[AVAILABLE RECORDS]
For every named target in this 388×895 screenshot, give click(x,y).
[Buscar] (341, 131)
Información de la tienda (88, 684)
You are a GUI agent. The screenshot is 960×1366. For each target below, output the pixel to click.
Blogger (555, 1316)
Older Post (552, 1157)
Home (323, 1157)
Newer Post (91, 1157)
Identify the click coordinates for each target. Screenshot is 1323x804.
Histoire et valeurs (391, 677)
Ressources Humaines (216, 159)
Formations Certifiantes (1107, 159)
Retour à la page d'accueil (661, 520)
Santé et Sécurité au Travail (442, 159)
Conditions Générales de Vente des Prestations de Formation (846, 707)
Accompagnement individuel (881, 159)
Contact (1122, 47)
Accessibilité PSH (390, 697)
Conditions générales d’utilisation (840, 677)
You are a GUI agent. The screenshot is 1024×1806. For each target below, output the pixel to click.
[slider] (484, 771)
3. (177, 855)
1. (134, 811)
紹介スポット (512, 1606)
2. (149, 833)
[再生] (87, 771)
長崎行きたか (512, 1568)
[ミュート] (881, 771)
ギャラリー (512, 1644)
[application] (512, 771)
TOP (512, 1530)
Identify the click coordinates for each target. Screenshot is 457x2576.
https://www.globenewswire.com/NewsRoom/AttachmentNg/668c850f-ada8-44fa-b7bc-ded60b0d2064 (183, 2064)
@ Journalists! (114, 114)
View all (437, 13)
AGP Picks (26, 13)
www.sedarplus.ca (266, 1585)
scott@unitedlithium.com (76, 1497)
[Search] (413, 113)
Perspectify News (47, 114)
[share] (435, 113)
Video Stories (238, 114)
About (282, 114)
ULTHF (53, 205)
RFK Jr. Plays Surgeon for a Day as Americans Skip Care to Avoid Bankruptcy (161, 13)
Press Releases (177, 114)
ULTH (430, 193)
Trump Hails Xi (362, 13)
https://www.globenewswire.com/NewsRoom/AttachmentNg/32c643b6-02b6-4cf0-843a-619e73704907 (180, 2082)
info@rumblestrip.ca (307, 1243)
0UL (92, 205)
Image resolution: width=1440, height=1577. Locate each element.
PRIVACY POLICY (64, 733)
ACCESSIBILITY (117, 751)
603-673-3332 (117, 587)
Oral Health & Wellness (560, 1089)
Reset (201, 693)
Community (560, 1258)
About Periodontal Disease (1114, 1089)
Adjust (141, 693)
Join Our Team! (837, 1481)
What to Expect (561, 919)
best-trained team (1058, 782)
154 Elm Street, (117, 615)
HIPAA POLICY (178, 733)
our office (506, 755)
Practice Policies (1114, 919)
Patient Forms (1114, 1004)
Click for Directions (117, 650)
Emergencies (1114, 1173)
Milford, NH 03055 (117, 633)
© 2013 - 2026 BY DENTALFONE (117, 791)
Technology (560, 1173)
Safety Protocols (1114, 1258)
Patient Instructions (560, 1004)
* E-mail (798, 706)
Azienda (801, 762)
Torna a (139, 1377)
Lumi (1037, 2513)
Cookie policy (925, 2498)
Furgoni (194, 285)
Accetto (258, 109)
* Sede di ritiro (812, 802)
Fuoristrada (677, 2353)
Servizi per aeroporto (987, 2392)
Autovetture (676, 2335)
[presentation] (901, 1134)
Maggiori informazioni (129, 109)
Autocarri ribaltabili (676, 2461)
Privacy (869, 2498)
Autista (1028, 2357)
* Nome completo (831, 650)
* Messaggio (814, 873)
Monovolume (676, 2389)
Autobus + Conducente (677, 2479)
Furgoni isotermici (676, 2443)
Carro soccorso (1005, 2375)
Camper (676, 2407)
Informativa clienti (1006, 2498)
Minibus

[EXERCISE DIRECTIONS]
Reproduce every item above, swapping "GUI agent" for "interface agent" wherever it appears and leaving everything else unchanged.

[SOLUTION BELOW]
For every named target in this 388×895 screenshot, give click(x,y).
[Buscar] (341, 131)
Información de la tienda (88, 684)
You are a interface agent. The screenshot is 960×1366. For each target below, output the pixel to click.
Blogger (555, 1316)
Older Post (552, 1157)
Home (323, 1157)
Newer Post (91, 1157)
Identify the click coordinates for each target. Screenshot is 1323x804.
Histoire et valeurs (391, 677)
Ressources Humaines (216, 159)
Formations Certifiantes (1107, 159)
Retour à la page d'accueil (661, 520)
Santé et Sécurité au Travail (442, 159)
Conditions Générales de Vente des Prestations de Formation (846, 707)
Accompagnement individuel (881, 159)
Contact (1122, 47)
Accessibilité PSH (390, 697)
Conditions générales d’utilisation (840, 677)
You are a interface agent. The screenshot is 1024×1806. For each target below, output the pixel to click.
[slider] (484, 771)
3. (177, 855)
1. (134, 811)
紹介スポット (512, 1606)
2. (149, 833)
[再生] (87, 771)
長崎行きたか (512, 1568)
[ミュート] (881, 771)
ギャラリー (512, 1644)
[application] (512, 771)
TOP (512, 1530)
Identify the click coordinates for each target. Screenshot is 457x2576.
https://www.globenewswire.com/NewsRoom/AttachmentNg/668c850f-ada8-44fa-b7bc-ded60b0d2064 (183, 2064)
@ Journalists! (114, 114)
View all (437, 13)
AGP Picks (26, 13)
www.sedarplus.ca (266, 1585)
scott@unitedlithium.com (76, 1497)
[Search] (413, 113)
Perspectify News (47, 114)
[share] (435, 113)
Video Stories (238, 114)
About (282, 114)
ULTHF (53, 205)
RFK Jr. Plays Surgeon for a Day as Americans Skip Care to Avoid Bankruptcy (161, 13)
Press Releases (177, 114)
ULTH (430, 193)
Trump Hails Xi (362, 13)
https://www.globenewswire.com/NewsRoom/AttachmentNg/32c643b6-02b6-4cf0-843a-619e73704907 (180, 2082)
info@rumblestrip.ca (307, 1243)
0UL (92, 205)
Image resolution: width=1440, height=1577. Locate each element.
PRIVACY POLICY (64, 733)
ACCESSIBILITY (117, 751)
603-673-3332 (117, 587)
Oral Health & Wellness (560, 1089)
Reset (201, 693)
Community (560, 1258)
About Periodontal Disease (1114, 1089)
Adjust (141, 693)
Join Our Team! (837, 1481)
What to Expect (561, 919)
best-trained team (1058, 782)
154 Elm Street, (117, 615)
HIPAA POLICY (178, 733)
our office (506, 755)
Practice Policies (1114, 919)
Patient Forms (1114, 1004)
Click for Directions (117, 650)
Emergencies (1114, 1173)
Milford, NH 03055 (117, 633)
© 2013 - 2026 BY DENTALFONE (117, 791)
Technology (560, 1173)
Safety Protocols (1114, 1258)
Patient Instructions (560, 1004)
* E-mail (798, 706)
Azienda (801, 762)
Torna a (139, 1377)
Lumi (1037, 2513)
Cookie policy (925, 2498)
Furgoni (194, 285)
Accetto (258, 109)
* Sede di ritiro (812, 802)
Fuoristrada (677, 2353)
Servizi per aeroporto (987, 2392)
Autovetture (676, 2335)
[presentation] (901, 1134)
Maggiori informazioni (129, 109)
Autocarri ribaltabili (676, 2461)
Privacy (869, 2498)
Autista (1028, 2357)
* Nome completo (831, 650)
* Messaggio (814, 873)
Monovolume (676, 2389)
Autobus + Conducente (677, 2479)
Furgoni isotermici (676, 2443)
Carro soccorso (1005, 2375)
Camper (676, 2407)
Informativa clienti (1006, 2498)
Minibus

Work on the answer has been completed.